Rise of the Planet of the Apes (2011)

Movie Info

Movie Info

Run Time
1 hour and 50 minutes
Rating
PG

VP Content Ratings

Violence
4/10
Language
1/10
Sex & Nudity
1/10
Rated PG. Our Ratings: V-4; L -1; S/N -1. Running time: 1 hour 50 min.

The righteous know the needs of their animals,
but the mercy of the wicked is cruel.
Proverbs 12:10

Those who oppress the poor insult their Maker, but those who are kind to the needy honor him.
The wicked are overthrown by their evildoing, but the righteous find a refuge in their integrity.
Proverbs 14:31-32

Caesar and Will realize they must go their separate ways.

© 2011 20th Century Fox

At last, a summer blockbuster that appeals to the mind as well as pumping up our adrenalin. Director Rupert Wyatt’s origins tale (these are sometimes called prequels) joins a long line of sci-fi cautionary tales, such as Frankenstein, Dr. Jekyll & Mr. Hyde, The Fly, and Jurassic Park. Like the protagonist in those stories, genetic scientist Will Rodman (James Franco), working for a giant corporation in San Francisco, oversteps his bounds when he develops a serum to combat Alzheimer’s disease and injects it into a laboratory chimpanzee and then his Alzheimer-ravaged father.

The serum so enhances the female chimp’s cognitive performance that the project’s business director calls the major investors together to announce to them its development. However at that very moment the chimp goes berserk when a technician enters her cage. Attacking him and dashing out of her cage, she wreaks havoc in the lab and the corridors of the building, crashing through the boardroom’s plate glass window and landing on the table. She would have attacked them had not the guards shot her dead. The director cancels the serum and orders all the other animals destroyed, but then a newborn baby chimpanzee is discovered in the cage. It was not the serum, but the chimp’s fear that harm was meant her infant that led to the attack.

The director will not reconsider lifting his ban, so Will sneaks the baby chimp home with some serum. He soon discovers that the altered genes of the mother have now been passed on to the infant. Caesar, as he names the little one, develops his skills even faster than a human infant, As the months and then years pass, Caesar is able to think and communicate through signs better than any human child. The bonds of affection grow between him and Will, and then between chimp and Will’s lover veterinarian, Caroline (Freida Pinto).

When Alzheimer’s threatens to strip Will’s father Charles (John Lithgow) of all memory, the son sneaks some of the serum out of the storage vault and injects it into his parent. Charles improves dramatically, even able to return to what he once loved and taught, playing classical music on the piano.

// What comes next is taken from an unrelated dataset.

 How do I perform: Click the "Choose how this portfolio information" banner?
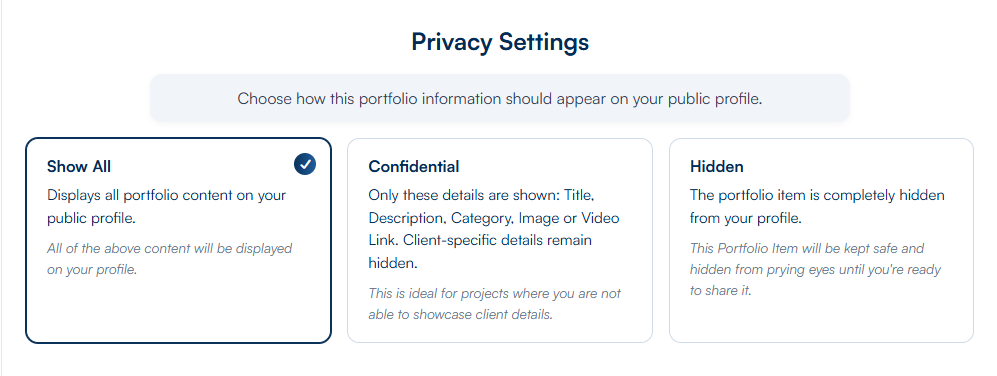[x=500, y=99]
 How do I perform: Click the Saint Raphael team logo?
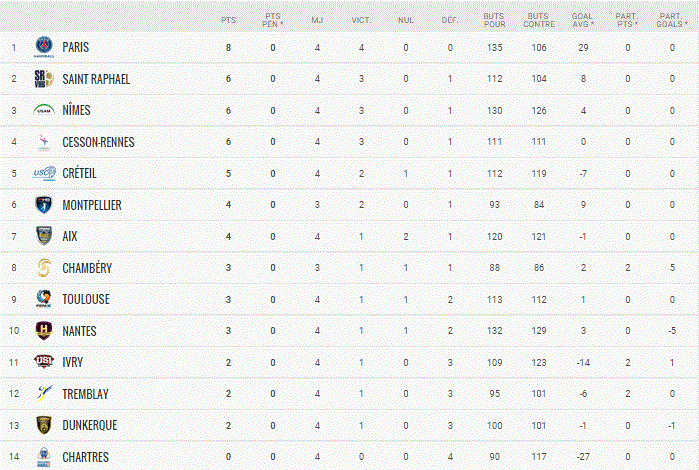pos(44,78)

Of course, neither Caesar nor Charles continues on their upward path. When Caesar attacks a neighbor whom he believes is harming Charles, the authorities remove the chimpanzee to what is supposedly a primate shelter, but which is run by an indifferent director who has a sadistic son working there as a caregiver. Caesar is devastated by the separation and abuse, eventually believing that Will has abandoned him. How he seizes control of his destiny by taking over leadership of the captive primates and leading them in an all out war against the humans constitutes the second, more action-packed, portion of the film. One delightful incident in the film is when the primates rebel. When they attack the abusive Dodge Landon, he shouts, “Get your stinking paws off me you damn dirty ape!” Now where have we heard that before? Of course, you have to have seen the earlier Ape films to appreciate this. Back home Will also is dealing with the tragedy that his father’s immune system has reacted against the serum so that the old disease has returned all the stronger.

What we might call the Battle for the Golden Gate Bridge is an exciting climax to the film. Here the use of CGI is very effective, with actor Andy Serkis (remember his Gollum in Lord of the Rings?) perhaps turning in the best performance of the film as Caesar. Indeed, all of the actors playing primates are excellent, their faces and eyes expressing so well the emotions welling up in them as the sadistic caregiver uses his electric cattle prod to inflect pain and fear on them. When the credits roll, do not leave right away, because a series of lines showing the path of an airliner will tell the tale of a calamity unwittingly overcoming humanity, and thus setting the stage for the sequel that is probably well along development for release in he future.

If ever there was a film that demonstrates that ill treatment, better, that oppression will lead to disaster for both inflicter and victim, this is it. The film raises ethical questions about the nature and treatment of primates, especially in the light of the Spanish government adopting a law making it a criminal offense to experiment or upon or abuse primates. Also the likelihood of unintended consequences. Besides the Scriptures listed above, one might examine Ecclesiastes 11:1 and Galatians 6:7. If I were a youth group leader, I would be using this film to explore a number of important issues to faith and life.